At Bristol Family Eyecare, we recommend annual pediatric eye exams to assess your child’s eye health and vision to ensure that their eyes are developing normally. However, there are some things you can look out for that may indicate whether your child has started experiencing a vision problem between their exams. Be sure to schedule an appointment as soon as possible if you notice your child suddenly doing any of the following:
Frequent squinting could be an indicator that your child is nearsighted, which means that they have trouble seeing things farther away. Squinting, or even tilting the head back, helps make distance vision a little clearer for nearsighted people.
Signs of Eye Fatigue
Squinting for long periods of time often leads to eye fatigue, which your child may not be able to describe to you. You might notice them sitting a little closer to the television or holding a book too close to their face to avoid tiring out their eyes.

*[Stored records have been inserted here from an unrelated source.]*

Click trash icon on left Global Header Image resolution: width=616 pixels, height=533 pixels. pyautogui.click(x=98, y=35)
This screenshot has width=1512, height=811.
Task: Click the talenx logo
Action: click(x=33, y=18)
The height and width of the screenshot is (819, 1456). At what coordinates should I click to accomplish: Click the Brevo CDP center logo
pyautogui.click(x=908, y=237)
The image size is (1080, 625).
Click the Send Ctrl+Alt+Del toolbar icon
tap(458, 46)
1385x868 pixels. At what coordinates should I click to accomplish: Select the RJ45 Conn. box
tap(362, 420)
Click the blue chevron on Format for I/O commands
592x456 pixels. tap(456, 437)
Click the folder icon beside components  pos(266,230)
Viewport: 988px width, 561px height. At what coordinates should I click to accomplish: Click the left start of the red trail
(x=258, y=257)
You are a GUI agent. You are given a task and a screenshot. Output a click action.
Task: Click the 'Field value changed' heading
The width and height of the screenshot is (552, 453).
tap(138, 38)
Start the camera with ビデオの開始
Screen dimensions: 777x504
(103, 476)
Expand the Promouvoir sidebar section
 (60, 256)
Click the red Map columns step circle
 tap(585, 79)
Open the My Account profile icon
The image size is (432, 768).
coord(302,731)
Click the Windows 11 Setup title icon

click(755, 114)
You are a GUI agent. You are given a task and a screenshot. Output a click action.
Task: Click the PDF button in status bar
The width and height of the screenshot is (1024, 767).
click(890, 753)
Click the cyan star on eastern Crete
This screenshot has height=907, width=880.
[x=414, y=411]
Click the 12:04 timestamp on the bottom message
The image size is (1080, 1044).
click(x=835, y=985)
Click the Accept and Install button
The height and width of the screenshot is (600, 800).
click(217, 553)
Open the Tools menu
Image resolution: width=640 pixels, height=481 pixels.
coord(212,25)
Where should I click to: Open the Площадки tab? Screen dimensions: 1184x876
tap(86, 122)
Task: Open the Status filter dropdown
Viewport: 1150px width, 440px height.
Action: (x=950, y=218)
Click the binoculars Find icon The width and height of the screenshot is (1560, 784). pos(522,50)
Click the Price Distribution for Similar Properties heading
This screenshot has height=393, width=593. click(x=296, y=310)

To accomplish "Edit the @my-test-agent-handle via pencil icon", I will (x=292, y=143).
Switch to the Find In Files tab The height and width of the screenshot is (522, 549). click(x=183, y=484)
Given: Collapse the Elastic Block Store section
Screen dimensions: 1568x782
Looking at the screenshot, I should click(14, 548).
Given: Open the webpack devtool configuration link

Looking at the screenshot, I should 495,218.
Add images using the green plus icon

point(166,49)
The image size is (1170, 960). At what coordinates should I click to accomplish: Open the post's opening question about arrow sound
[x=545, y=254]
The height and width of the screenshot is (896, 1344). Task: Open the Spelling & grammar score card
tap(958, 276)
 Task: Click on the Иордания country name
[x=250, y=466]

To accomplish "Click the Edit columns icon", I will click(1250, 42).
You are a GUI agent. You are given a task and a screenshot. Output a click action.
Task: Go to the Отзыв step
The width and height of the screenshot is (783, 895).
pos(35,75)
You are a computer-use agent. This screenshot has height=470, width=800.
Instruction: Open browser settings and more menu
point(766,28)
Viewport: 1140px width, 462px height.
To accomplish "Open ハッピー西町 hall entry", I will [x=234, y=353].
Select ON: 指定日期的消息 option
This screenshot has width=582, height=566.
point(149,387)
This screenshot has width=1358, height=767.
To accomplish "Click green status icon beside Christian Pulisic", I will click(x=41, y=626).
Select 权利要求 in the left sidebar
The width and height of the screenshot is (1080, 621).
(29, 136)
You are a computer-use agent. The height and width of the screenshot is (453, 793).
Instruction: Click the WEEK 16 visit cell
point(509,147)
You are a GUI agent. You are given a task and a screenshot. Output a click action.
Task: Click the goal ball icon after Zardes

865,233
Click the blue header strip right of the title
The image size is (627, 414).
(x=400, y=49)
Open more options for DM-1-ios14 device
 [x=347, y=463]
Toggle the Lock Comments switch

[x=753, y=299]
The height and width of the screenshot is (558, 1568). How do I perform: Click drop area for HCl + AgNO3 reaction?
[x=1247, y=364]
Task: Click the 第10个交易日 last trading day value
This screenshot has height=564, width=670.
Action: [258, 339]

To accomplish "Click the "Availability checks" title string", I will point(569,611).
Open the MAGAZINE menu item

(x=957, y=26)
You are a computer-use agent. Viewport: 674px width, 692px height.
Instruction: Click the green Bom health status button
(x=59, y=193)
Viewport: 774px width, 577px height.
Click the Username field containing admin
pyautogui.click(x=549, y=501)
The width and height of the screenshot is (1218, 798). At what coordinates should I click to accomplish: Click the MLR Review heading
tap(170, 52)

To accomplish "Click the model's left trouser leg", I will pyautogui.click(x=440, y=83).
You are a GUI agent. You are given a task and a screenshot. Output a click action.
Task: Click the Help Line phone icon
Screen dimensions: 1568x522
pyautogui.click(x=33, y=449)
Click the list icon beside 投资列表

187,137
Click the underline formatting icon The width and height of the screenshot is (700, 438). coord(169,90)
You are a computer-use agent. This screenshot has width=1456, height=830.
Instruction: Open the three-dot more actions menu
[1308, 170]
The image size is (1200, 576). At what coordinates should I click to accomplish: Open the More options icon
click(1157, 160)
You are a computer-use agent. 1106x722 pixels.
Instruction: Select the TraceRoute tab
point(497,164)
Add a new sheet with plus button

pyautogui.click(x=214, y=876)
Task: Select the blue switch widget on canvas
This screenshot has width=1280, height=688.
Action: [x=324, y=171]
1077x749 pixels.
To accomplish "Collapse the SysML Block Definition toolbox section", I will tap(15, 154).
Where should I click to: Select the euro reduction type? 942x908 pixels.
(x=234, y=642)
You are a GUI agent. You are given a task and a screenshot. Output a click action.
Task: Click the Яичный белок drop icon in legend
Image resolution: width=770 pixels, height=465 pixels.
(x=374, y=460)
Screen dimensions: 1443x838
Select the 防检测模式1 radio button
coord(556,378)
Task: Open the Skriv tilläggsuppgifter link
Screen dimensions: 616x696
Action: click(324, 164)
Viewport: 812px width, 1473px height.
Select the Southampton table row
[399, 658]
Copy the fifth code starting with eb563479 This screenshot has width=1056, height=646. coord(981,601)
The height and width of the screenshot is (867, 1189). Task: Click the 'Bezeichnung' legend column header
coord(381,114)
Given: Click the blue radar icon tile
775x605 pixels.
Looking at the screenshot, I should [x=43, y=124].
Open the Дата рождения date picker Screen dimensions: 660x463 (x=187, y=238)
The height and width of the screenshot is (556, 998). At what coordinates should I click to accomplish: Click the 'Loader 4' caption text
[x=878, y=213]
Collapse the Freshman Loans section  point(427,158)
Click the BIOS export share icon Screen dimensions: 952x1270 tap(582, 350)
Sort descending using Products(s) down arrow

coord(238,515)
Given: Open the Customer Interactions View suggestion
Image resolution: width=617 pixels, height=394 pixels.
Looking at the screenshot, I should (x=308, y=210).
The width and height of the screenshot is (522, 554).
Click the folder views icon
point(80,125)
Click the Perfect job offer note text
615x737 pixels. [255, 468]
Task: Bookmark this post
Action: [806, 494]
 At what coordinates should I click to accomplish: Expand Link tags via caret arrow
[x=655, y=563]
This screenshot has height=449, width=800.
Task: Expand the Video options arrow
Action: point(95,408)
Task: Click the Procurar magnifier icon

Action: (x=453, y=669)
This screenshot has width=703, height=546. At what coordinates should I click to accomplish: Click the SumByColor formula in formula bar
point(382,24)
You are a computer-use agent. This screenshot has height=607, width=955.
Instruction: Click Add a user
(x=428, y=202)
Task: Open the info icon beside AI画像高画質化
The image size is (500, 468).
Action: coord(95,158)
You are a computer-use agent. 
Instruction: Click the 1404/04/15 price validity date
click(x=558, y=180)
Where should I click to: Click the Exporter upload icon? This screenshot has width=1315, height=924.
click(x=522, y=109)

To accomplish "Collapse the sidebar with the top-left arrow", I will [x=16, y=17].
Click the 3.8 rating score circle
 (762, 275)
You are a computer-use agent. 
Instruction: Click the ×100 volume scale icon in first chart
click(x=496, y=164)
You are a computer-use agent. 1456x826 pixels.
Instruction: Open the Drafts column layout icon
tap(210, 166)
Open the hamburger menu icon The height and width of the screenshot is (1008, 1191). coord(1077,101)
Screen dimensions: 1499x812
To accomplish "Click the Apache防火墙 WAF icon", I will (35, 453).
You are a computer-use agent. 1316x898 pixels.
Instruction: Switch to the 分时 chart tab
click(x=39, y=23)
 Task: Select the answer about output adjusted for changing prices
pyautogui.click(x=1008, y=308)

Avoiding Close-Up Activities
If your child is farsighted, it means that they have trouble seeing objects nearer to them, so they might avoid doing up-close activities like coloring, puzzles, reading, and writing. A farsighted child is likely seeing 20/20 on the eye chart, which is why we also test near vision during pediatric eye exams.
Covering One Eye
Amblyopia (lazy eye) and strabismus (crossed eyes) can severely affect children’s eye development. When the eyes don’t work well together, the brain favors the “better” eye, which might cause your child to cover the “bad” one. These issues can worsen over time or lead to more severe vision problems down the road, which means that the earlier they’re caught, the easier they are to correct.
Poor Hand-Eye Coordination
While some children are simply clumsy, poor hand-eye coordination can be a sign of a deeper problem. Amblyopia and strabismus can both lead to a loss of depth perception, because the eyes aren’t working together as a team. Nearsighted and farsighted children may also have trouble judging distance or grasping spatial awareness where their vision is lacking.
Frequent Eye Rubbing and Headaches
Rubbing the eyes can be a sign of eye fatigue stemming from vision trouble or possible allergies. Eye strain from compensating for poor vision can also cause headaches, especially later in the day. Headaches in particular may point to a more serious problem, so it’s important to bring your child in if they complain of frequent headaches or rub their eyes a lot.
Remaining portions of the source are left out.